**Pixel coordinate grounding data:**
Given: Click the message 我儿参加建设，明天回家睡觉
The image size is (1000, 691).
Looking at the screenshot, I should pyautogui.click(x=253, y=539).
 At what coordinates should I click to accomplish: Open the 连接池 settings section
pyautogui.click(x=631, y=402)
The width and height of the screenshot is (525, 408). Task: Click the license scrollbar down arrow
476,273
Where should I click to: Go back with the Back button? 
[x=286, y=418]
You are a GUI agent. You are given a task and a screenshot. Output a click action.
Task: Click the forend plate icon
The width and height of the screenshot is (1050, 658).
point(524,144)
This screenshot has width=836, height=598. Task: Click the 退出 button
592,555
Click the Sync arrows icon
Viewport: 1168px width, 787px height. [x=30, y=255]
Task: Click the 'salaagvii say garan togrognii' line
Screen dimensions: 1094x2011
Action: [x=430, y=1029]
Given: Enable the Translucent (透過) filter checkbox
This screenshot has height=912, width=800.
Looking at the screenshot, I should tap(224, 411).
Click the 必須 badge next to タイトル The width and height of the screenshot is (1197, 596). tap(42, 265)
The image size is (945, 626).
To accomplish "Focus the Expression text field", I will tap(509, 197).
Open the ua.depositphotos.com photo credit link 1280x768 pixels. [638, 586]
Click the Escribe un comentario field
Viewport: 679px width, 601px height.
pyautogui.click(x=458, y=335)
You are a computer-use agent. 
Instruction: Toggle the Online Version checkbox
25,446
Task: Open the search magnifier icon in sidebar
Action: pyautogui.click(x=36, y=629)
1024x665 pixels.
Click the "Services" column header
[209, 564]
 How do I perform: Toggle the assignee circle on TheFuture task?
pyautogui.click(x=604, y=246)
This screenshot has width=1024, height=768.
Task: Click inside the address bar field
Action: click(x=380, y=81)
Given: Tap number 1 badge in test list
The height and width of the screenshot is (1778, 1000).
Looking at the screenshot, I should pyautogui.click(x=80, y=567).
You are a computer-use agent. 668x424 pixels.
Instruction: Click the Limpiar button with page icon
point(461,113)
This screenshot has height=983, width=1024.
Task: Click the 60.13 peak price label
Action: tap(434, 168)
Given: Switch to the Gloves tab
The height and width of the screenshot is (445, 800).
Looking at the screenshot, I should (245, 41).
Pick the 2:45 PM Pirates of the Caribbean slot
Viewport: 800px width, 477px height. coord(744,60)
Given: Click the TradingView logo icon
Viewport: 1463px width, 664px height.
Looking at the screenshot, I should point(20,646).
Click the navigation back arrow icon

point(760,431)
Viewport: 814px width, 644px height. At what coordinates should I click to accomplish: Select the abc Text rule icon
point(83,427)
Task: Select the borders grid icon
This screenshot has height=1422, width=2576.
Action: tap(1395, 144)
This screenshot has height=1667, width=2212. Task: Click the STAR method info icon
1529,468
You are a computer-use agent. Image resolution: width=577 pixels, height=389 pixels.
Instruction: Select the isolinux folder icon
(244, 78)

**WHAT IS REQUIRED:** Send back every record, precisely as written.

**RESPONSE AREA:**
Given: Click the message 我儿参加建设，明天回家睡觉
The image size is (1000, 691).
Looking at the screenshot, I should pyautogui.click(x=253, y=539).
 At what coordinates should I click to accomplish: Open the 连接池 settings section
pyautogui.click(x=631, y=402)
The width and height of the screenshot is (525, 408). Task: Click the license scrollbar down arrow
476,273
Where should I click to: Go back with the Back button? 
[x=286, y=418]
You are a GUI agent. You are given a task and a screenshot. Output a click action.
Task: Click the forend plate icon
The width and height of the screenshot is (1050, 658).
point(524,144)
This screenshot has width=836, height=598. Task: Click the 退出 button
592,555
Click the Sync arrows icon
Viewport: 1168px width, 787px height. [x=30, y=255]
Task: Click the 'salaagvii say garan togrognii' line
Screen dimensions: 1094x2011
Action: [x=430, y=1029]
Given: Enable the Translucent (透過) filter checkbox
This screenshot has height=912, width=800.
Looking at the screenshot, I should tap(224, 411).
Click the 必須 badge next to タイトル The width and height of the screenshot is (1197, 596). tap(42, 265)
The image size is (945, 626).
To accomplish "Focus the Expression text field", I will tap(509, 197).
Open the ua.depositphotos.com photo credit link 1280x768 pixels. [638, 586]
Click the Escribe un comentario field
Viewport: 679px width, 601px height.
pyautogui.click(x=458, y=335)
You are a computer-use agent. 
Instruction: Toggle the Online Version checkbox
25,446
Task: Open the search magnifier icon in sidebar
Action: pyautogui.click(x=36, y=629)
1024x665 pixels.
Click the "Services" column header
[209, 564]
 How do I perform: Toggle the assignee circle on TheFuture task?
pyautogui.click(x=604, y=246)
This screenshot has width=1024, height=768.
Task: Click inside the address bar field
Action: click(x=380, y=81)
Given: Tap number 1 badge in test list
The height and width of the screenshot is (1778, 1000).
Looking at the screenshot, I should pyautogui.click(x=80, y=567).
You are a computer-use agent. 668x424 pixels.
Instruction: Click the Limpiar button with page icon
point(461,113)
This screenshot has height=983, width=1024.
Task: Click the 60.13 peak price label
Action: tap(434, 168)
Given: Switch to the Gloves tab
The height and width of the screenshot is (445, 800).
Looking at the screenshot, I should (245, 41).
Pick the 2:45 PM Pirates of the Caribbean slot
Viewport: 800px width, 477px height. coord(744,60)
Given: Click the TradingView logo icon
Viewport: 1463px width, 664px height.
Looking at the screenshot, I should point(20,646).
Click the navigation back arrow icon

point(760,431)
Viewport: 814px width, 644px height. At what coordinates should I click to accomplish: Select the abc Text rule icon
point(83,427)
Task: Select the borders grid icon
This screenshot has height=1422, width=2576.
Action: tap(1395, 144)
This screenshot has height=1667, width=2212. Task: Click the STAR method info icon
1529,468
You are a computer-use agent. Image resolution: width=577 pixels, height=389 pixels.
Instruction: Select the isolinux folder icon
(244, 78)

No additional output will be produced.